I was contemplating this thought as I traced my fingers over the cold medal keys, then the cold granite, keys, granite, keys, granite in a careful pattern as the tips of my fingers made long lines across the counter.  Keys left on the granite countertop for my sister, the keys that allowed me in and out of our home, a tiny downtown condo we gleefully deemed "The Palace". I remember the day my sister handed me that same set of keys, three summers ago. Jet lagged, exhausted and seeing double from the long trip from Ireland she let me into our home, dropped me off and returned twelve hours later. I slowly unpacked the boxes lovingly assembled by my Mum and Dad, carefully labled with the small pieces of my life. My room was small, there was a small window, a small closet. My small life. As I put my life from the boxes to the closet, I wouldn't have guessed the best part of living with Hillary. It was unanticipated, unreplicatable, and still an entire wonder to me thinking of it now, smiling.

Always being close, living together only amplified this effect.

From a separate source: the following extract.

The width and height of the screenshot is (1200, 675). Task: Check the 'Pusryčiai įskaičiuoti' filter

We discovered our living differences, what was vital to fix and easy to let go, and worked our best around each other. I could never completely understand her inability to clean the fridge (I would often find old, rotting food, completely indeciperable in its magnicient creation moulding in tupperware) and her my constant "Hurricane" effect: the leaving of my jacket, purse, keys, shoes, books, journals, and STUFF everywhere. I can see her face in my minds eye, picking up a sweater from under the couch. "Is this...." she would hold it up, trailing off slowly. I would sheepishly grab the item, quickly tidy up (thus beginning and maintaining our long standing family joke that when you are looking for me I am probably "Cleaning My Room") and go back to whatever I was doing, likely making a mess.

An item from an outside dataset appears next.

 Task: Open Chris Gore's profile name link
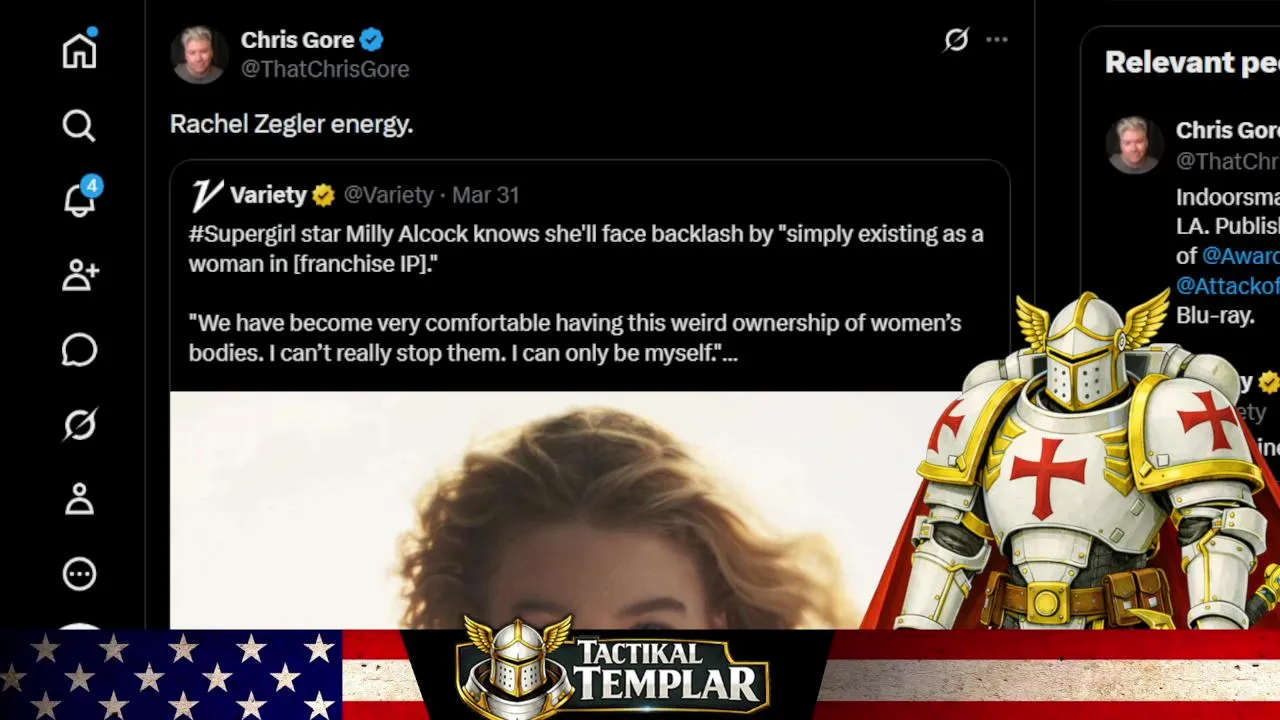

We endevoured to do many other things together, everything from restorative yoga to experiementing with vegetarianism, dreaming up travels, buying plane tickets. We coached each other through changing jobs, boyfriends, and habits all while swapping clothes, making french press coffee and sharing new country music.  She taught me how to properly blow dry my hair straight, apply liquid eyeliner and I would clean the bathroom sinks and write her marathon training programs.

Also born of our time together were what we affectionately deemed "Sister Mornings". This premeditated morning would range in activities, sometimes involving a run, a huge breakfast at Bumpys and a trip to Purr. Sometimes it would involve several hours of girl-y TV, mangos, cappuccinos and other breakfast delights all in our PJs. When she was sad, I would make the farm dance (a range of stuffed animals we'd collected through our childhood) and when I was sad, I would lie on the couch or floor and  mope near the fireplace while she would talk me through it. We'd have impromptu sushi nights where we would pick a "level" of sushi we wanted to eat (ranging from dirt cheap, fast and greasy to delicious, fancy and expensive) and meet each other. Laughing and sharing over life, chopsticks, we'd talk about everything and nothing, and sometimes lapse into silence that is comfortable around people who have known each other forever.

When I shared with her that I would be moving to Victoria with Jon, she was supportive along the entire way. Especially when I got the top layer of my face burned off. In the back of my brain there was a niggling thought I refused to consider, that leaving Calgary meant leaving her, leaving our little life together, saying Good Bye knowing that our chapter of sisterhood-living-together was going to turn into sisterhood-from-a-distance.

As I went through the motions of going away, saying good byes, putting my affairs in order, I let myself float down the sea of denial. I would not have to say Good Bye to Hillary. Nope. No. Not now. So when the moment arrived and I left the keys, swallowed the end of my tepid mint tea, I knew there was no more avoidance. We walked down to my jam packed jeep together and stood for a moment. I had a million words to say.

"I...." I stuttered. Stammered. Begun to shake. The tears started to come. The tears I had let myself tuck away during my final weeks, days, hours in Calgary. The tears I suppressed while cuddling Jaya, celebrating Hillary's early birthday, drinking wine with Lisa, going through the final ETS classes. It was as though all those tears came at once, the sadness of leaving Calgary, the fear that had been burning down inside my guts for weeks on end, the big black hole the future now was, the terrible uncertainty of what was coming next. The end of this chapter, the next one blank, completely blank, with only a highway stretching west all the way to the ocean.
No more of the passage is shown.